Exercise objective:
Keeping every word in place, write out the entries that come next.

(Records excerpted from a collection)
####################

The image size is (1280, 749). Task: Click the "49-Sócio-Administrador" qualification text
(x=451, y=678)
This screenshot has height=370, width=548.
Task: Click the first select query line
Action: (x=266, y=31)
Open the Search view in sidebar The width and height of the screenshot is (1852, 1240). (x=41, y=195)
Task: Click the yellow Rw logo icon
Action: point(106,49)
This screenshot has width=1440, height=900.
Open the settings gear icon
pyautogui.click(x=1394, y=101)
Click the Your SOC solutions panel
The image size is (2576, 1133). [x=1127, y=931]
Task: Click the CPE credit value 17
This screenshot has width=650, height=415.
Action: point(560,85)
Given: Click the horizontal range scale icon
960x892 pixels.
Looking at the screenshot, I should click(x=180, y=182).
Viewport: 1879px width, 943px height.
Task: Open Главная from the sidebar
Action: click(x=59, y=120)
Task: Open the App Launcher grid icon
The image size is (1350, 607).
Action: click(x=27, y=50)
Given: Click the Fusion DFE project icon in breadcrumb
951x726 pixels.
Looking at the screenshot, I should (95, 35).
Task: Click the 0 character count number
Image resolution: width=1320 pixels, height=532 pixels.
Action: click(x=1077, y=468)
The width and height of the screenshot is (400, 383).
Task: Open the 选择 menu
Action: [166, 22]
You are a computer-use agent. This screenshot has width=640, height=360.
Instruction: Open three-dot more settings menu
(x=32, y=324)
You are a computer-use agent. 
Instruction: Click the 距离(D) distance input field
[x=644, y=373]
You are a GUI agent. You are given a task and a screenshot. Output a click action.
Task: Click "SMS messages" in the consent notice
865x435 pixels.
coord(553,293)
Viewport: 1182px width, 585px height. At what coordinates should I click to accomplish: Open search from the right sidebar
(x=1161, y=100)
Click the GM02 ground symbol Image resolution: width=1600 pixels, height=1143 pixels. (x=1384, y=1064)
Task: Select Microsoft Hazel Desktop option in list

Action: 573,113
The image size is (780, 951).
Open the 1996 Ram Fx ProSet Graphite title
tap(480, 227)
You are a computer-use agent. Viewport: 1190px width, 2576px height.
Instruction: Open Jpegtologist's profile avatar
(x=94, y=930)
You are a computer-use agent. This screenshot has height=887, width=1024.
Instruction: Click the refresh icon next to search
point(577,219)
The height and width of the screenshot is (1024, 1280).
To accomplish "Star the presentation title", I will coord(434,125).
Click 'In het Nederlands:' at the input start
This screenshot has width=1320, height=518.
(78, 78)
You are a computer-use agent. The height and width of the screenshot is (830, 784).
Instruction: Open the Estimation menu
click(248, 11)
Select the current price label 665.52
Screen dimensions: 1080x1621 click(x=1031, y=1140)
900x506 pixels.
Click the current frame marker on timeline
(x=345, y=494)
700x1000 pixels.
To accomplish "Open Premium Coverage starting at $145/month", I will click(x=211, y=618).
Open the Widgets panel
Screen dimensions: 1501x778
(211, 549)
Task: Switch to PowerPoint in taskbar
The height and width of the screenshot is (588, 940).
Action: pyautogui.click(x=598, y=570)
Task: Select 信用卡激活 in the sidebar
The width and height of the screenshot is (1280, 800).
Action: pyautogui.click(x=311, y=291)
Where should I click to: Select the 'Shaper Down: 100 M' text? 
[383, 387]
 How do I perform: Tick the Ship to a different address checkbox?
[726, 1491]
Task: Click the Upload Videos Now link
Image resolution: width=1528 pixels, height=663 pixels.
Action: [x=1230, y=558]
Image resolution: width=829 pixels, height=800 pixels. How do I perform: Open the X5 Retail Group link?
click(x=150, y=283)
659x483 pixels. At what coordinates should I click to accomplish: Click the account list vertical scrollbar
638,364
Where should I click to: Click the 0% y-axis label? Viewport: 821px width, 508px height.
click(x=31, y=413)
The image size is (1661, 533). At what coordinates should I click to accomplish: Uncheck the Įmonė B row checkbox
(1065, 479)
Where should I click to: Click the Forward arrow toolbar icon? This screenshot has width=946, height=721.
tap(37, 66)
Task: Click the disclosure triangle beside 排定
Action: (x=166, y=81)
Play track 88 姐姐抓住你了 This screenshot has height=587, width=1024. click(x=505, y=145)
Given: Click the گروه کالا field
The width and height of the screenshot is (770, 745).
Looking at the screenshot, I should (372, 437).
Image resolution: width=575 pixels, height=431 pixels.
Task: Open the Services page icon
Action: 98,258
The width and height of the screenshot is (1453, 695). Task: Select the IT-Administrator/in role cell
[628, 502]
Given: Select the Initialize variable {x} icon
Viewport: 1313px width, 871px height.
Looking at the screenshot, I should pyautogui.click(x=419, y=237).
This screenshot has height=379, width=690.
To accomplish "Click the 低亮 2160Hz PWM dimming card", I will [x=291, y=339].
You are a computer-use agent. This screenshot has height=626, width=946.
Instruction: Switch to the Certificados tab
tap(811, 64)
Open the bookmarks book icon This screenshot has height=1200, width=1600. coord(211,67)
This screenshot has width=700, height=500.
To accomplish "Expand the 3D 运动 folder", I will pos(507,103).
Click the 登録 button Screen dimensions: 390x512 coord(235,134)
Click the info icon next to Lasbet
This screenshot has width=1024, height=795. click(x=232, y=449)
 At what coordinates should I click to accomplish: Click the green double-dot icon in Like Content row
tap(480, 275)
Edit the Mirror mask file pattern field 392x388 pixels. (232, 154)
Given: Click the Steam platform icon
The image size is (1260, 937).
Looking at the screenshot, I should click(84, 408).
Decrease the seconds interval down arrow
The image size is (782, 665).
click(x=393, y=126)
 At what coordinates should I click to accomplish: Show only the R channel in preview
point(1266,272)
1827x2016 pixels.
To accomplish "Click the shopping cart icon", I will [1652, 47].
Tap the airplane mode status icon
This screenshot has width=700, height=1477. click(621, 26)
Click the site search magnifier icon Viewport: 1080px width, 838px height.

####################

Exercise solution:
The image size is (1280, 749). Task: Click the "49-Sócio-Administrador" qualification text
(x=451, y=678)
This screenshot has height=370, width=548.
Task: Click the first select query line
Action: (x=266, y=31)
Open the Search view in sidebar The width and height of the screenshot is (1852, 1240). (x=41, y=195)
Task: Click the yellow Rw logo icon
Action: point(106,49)
This screenshot has width=1440, height=900.
Open the settings gear icon
pyautogui.click(x=1394, y=101)
Click the Your SOC solutions panel
The image size is (2576, 1133). [x=1127, y=931]
Task: Click the CPE credit value 17
This screenshot has width=650, height=415.
Action: point(560,85)
Given: Click the horizontal range scale icon
960x892 pixels.
Looking at the screenshot, I should click(x=180, y=182).
Viewport: 1879px width, 943px height.
Task: Open Главная from the sidebar
Action: click(x=59, y=120)
Task: Open the App Launcher grid icon
The image size is (1350, 607).
Action: click(x=27, y=50)
Given: Click the Fusion DFE project icon in breadcrumb
951x726 pixels.
Looking at the screenshot, I should (95, 35).
Task: Click the 0 character count number
Image resolution: width=1320 pixels, height=532 pixels.
Action: click(x=1077, y=468)
The width and height of the screenshot is (400, 383).
Task: Open the 选择 menu
Action: [166, 22]
You are a computer-use agent. This screenshot has width=640, height=360.
Instruction: Open three-dot more settings menu
(x=32, y=324)
You are a computer-use agent. 
Instruction: Click the 距离(D) distance input field
[x=644, y=373]
You are a GUI agent. You are given a task and a screenshot. Output a click action.
Task: Click "SMS messages" in the consent notice
865x435 pixels.
coord(553,293)
Viewport: 1182px width, 585px height. At what coordinates should I click to accomplish: Open search from the right sidebar
(x=1161, y=100)
Click the GM02 ground symbol Image resolution: width=1600 pixels, height=1143 pixels. (x=1384, y=1064)
Task: Select Microsoft Hazel Desktop option in list

Action: 573,113
The image size is (780, 951).
Open the 1996 Ram Fx ProSet Graphite title
tap(480, 227)
You are a computer-use agent. Viewport: 1190px width, 2576px height.
Instruction: Open Jpegtologist's profile avatar
(x=94, y=930)
You are a computer-use agent. This screenshot has height=887, width=1024.
Instruction: Click the refresh icon next to search
point(577,219)
The height and width of the screenshot is (1024, 1280).
To accomplish "Star the presentation title", I will coord(434,125).
Click 'In het Nederlands:' at the input start
This screenshot has width=1320, height=518.
(78, 78)
You are a computer-use agent. The height and width of the screenshot is (830, 784).
Instruction: Open the Estimation menu
click(248, 11)
Select the current price label 665.52
Screen dimensions: 1080x1621 click(x=1031, y=1140)
900x506 pixels.
Click the current frame marker on timeline
(x=345, y=494)
700x1000 pixels.
To accomplish "Open Premium Coverage starting at $145/month", I will click(x=211, y=618).
Open the Widgets panel
Screen dimensions: 1501x778
(211, 549)
Task: Switch to PowerPoint in taskbar
The height and width of the screenshot is (588, 940).
Action: pyautogui.click(x=598, y=570)
Task: Select 信用卡激活 in the sidebar
The width and height of the screenshot is (1280, 800).
Action: pyautogui.click(x=311, y=291)
Where should I click to: Select the 'Shaper Down: 100 M' text? 
[383, 387]
 How do I perform: Tick the Ship to a different address checkbox?
[726, 1491]
Task: Click the Upload Videos Now link
Image resolution: width=1528 pixels, height=663 pixels.
Action: [x=1230, y=558]
Image resolution: width=829 pixels, height=800 pixels. How do I perform: Open the X5 Retail Group link?
click(x=150, y=283)
659x483 pixels. At what coordinates should I click to accomplish: Click the account list vertical scrollbar
638,364
Where should I click to: Click the 0% y-axis label? Viewport: 821px width, 508px height.
click(x=31, y=413)
The image size is (1661, 533). At what coordinates should I click to accomplish: Uncheck the Įmonė B row checkbox
(1065, 479)
Where should I click to: Click the Forward arrow toolbar icon? This screenshot has width=946, height=721.
tap(37, 66)
Task: Click the disclosure triangle beside 排定
Action: (x=166, y=81)
Play track 88 姐姐抓住你了 This screenshot has height=587, width=1024. click(x=505, y=145)
Given: Click the گروه کالا field
The width and height of the screenshot is (770, 745).
Looking at the screenshot, I should (372, 437).
Image resolution: width=575 pixels, height=431 pixels.
Task: Open the Services page icon
Action: 98,258
The width and height of the screenshot is (1453, 695). Task: Select the IT-Administrator/in role cell
[628, 502]
Given: Select the Initialize variable {x} icon
Viewport: 1313px width, 871px height.
Looking at the screenshot, I should pyautogui.click(x=419, y=237).
This screenshot has height=379, width=690.
To accomplish "Click the 低亮 2160Hz PWM dimming card", I will [x=291, y=339].
You are a computer-use agent. This screenshot has height=626, width=946.
Instruction: Switch to the Certificados tab
tap(811, 64)
Open the bookmarks book icon This screenshot has height=1200, width=1600. coord(211,67)
This screenshot has width=700, height=500.
To accomplish "Expand the 3D 运动 folder", I will pos(507,103).
Click the 登録 button Screen dimensions: 390x512 coord(235,134)
Click the info icon next to Lasbet
This screenshot has width=1024, height=795. click(x=232, y=449)
 At what coordinates should I click to accomplish: Click the green double-dot icon in Like Content row
tap(480, 275)
Edit the Mirror mask file pattern field 392x388 pixels. (232, 154)
Given: Click the Steam platform icon
The image size is (1260, 937).
Looking at the screenshot, I should click(84, 408).
Decrease the seconds interval down arrow
The image size is (782, 665).
click(x=393, y=126)
 At what coordinates should I click to accomplish: Show only the R channel in preview
point(1266,272)
1827x2016 pixels.
To accomplish "Click the shopping cart icon", I will [1652, 47].
Tap the airplane mode status icon
This screenshot has width=700, height=1477. click(621, 26)
Click the site search magnifier icon Viewport: 1080px width, 838px height.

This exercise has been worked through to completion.